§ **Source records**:
[Start of Attachment]
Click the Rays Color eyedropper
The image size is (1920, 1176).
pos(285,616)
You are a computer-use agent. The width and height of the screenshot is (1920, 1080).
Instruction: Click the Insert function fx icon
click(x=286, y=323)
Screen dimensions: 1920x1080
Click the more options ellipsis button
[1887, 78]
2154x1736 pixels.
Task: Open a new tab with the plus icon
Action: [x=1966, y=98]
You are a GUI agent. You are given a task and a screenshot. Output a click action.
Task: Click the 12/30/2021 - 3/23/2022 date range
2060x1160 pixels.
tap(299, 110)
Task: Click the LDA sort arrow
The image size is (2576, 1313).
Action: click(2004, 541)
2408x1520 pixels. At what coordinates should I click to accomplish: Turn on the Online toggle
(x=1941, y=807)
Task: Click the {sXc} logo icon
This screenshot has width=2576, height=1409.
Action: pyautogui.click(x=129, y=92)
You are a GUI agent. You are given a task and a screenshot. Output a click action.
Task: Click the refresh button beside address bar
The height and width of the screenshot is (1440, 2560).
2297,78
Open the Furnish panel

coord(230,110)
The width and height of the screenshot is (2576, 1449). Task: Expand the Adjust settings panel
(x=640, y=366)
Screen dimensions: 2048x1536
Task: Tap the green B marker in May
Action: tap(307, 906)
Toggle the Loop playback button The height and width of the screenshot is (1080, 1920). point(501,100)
[End of Attachment]
Please retype the records above starting with the line that contains "Click the more options ellipsis button" and stopping after the last line, changing nothing.

Click the more options ellipsis button
[1887, 78]
2154x1736 pixels.
Task: Open a new tab with the plus icon
Action: [x=1966, y=98]
You are a GUI agent. You are given a task and a screenshot. Output a click action.
Task: Click the 12/30/2021 - 3/23/2022 date range
2060x1160 pixels.
tap(299, 110)
Task: Click the LDA sort arrow
The image size is (2576, 1313).
Action: click(2004, 541)
2408x1520 pixels. At what coordinates should I click to accomplish: Turn on the Online toggle
(x=1941, y=807)
Task: Click the {sXc} logo icon
This screenshot has width=2576, height=1409.
Action: pyautogui.click(x=129, y=92)
You are a GUI agent. You are given a task and a screenshot. Output a click action.
Task: Click the refresh button beside address bar
The height and width of the screenshot is (1440, 2560).
2297,78
Open the Furnish panel

coord(230,110)
The width and height of the screenshot is (2576, 1449). Task: Expand the Adjust settings panel
(x=640, y=366)
Screen dimensions: 2048x1536
Task: Tap the green B marker in May
Action: tap(307, 906)
Toggle the Loop playback button The height and width of the screenshot is (1080, 1920). point(501,100)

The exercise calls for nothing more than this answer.